Samsung's position is interesting. One UI 8.5 already adopted Glass UI design for the Quick Panel and icons — meaning Samsung has been building toward this aesthetic without using Apple's branding for it. One UI 9 appears to continue that evolution. Early One UI 9 builds show possible expanded glassy and translucent blur effects across the Quick Panel, notifications, and panels — which sounds remarkably like a version of what everyone's calling Liquid Glass, just under a different label.
Summary
- Tipster IceUniverse confirmed via X that early One UI 9 builds show "no trend of adopting Liquid Glass" — but the qualifier "for now" is critical context the internet largely dropped in its reporting.
- Apple introduced Liquid Glass with iOS 26, and Android 17 is independently adopting its own translucent glass-like effects across Quick Panel, volume sliders, and notification sections — distinct from Apple's implementation but aesthetically adjacent.
- One UI 8.5 already adopted frosted glass design elements; One UI 9 is expected to expand these rather than introduce a wholesale Liquid Glass overhaul — with full adoption potentially deferred to One UI 9.5 in 2027.
- One UI 9 beta is expected to open for the Galaxy S26 series in late May or early June 2026, with the stable release debuting alongside the Galaxy Z Fold 8 and Z Flip 8 in July 2026.
- The Galaxy S22 series, Galaxy Z Fold 4, Galaxy S21 FE, and Galaxy A53 have officially been moved to a quarterly security schedule and are expected to stop at One UI 8.5 — making One UI 9 their end of the update road.
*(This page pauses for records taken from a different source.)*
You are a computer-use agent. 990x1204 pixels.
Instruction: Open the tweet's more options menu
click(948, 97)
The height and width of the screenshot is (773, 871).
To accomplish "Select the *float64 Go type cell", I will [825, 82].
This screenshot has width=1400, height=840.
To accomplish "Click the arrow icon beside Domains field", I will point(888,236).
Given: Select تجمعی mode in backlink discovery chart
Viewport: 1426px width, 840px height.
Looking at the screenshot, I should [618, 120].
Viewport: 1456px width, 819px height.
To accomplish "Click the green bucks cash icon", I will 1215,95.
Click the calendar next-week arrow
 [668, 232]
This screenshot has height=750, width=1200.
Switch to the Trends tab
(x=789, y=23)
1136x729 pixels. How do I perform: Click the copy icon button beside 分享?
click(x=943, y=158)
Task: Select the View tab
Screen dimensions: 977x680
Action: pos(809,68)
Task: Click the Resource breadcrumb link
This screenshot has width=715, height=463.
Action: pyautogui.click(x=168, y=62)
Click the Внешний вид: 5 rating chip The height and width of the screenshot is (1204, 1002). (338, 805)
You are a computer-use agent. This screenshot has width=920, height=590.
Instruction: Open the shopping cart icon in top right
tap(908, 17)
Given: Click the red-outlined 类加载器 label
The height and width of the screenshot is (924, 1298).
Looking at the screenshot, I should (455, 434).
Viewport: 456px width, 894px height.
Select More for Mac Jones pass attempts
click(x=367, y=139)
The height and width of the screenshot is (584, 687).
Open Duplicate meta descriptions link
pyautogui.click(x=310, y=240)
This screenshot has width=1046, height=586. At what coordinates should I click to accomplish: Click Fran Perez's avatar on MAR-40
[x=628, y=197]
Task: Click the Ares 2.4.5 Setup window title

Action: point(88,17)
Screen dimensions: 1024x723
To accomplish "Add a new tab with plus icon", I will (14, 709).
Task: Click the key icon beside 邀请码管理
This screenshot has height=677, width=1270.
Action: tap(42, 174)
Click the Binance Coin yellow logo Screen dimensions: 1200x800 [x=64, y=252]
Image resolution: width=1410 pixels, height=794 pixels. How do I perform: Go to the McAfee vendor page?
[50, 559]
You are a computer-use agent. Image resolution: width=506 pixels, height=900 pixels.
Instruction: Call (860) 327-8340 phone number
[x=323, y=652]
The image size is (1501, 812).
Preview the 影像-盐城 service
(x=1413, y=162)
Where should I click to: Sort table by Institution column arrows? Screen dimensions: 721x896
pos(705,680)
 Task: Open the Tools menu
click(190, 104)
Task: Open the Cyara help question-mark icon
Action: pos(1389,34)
The "For Now" That Changes Everything
Samsung may set the foundation of a Liquid Glass redesign in
One UI 9, but the full deployment might be kept on hold until One UI 9.5. That framing — gradual foundation-building now, full rollout later — is precisely Samsung's historical pattern with major design shifts. One UI 7.0 planted visual redesign seeds. One UI 7.5 expanded them. Full maturity came later.
I suppose calling this "no Liquid Glass" is technically accurate for the current internal builds. But characterizing it as Samsung rejecting the design direction entirely overstates what IceUniverse actually said.
One UI 9 Timeline and the Devices That Won't Make It
One UI 9 will officially debut with the Galaxy Z Fold 8 and Z Flip 8 in July 2026, with the public beta opening for the Galaxy S26 series in late May or early June. Android 17, codenamed "Cinnamon Bun," will be detailed at The Android Show on May 12 and at Google I/O shortly after.
The hard news: Samsung officially moved the Galaxy S22 series and the Galaxy Z Fold 4 to a quarterly security schedule — these devices, along with the S21 FE and A53, are expected to stop at One UI 8.5. If you're on one of those devices and were hoping for One UI 9, that's your answer.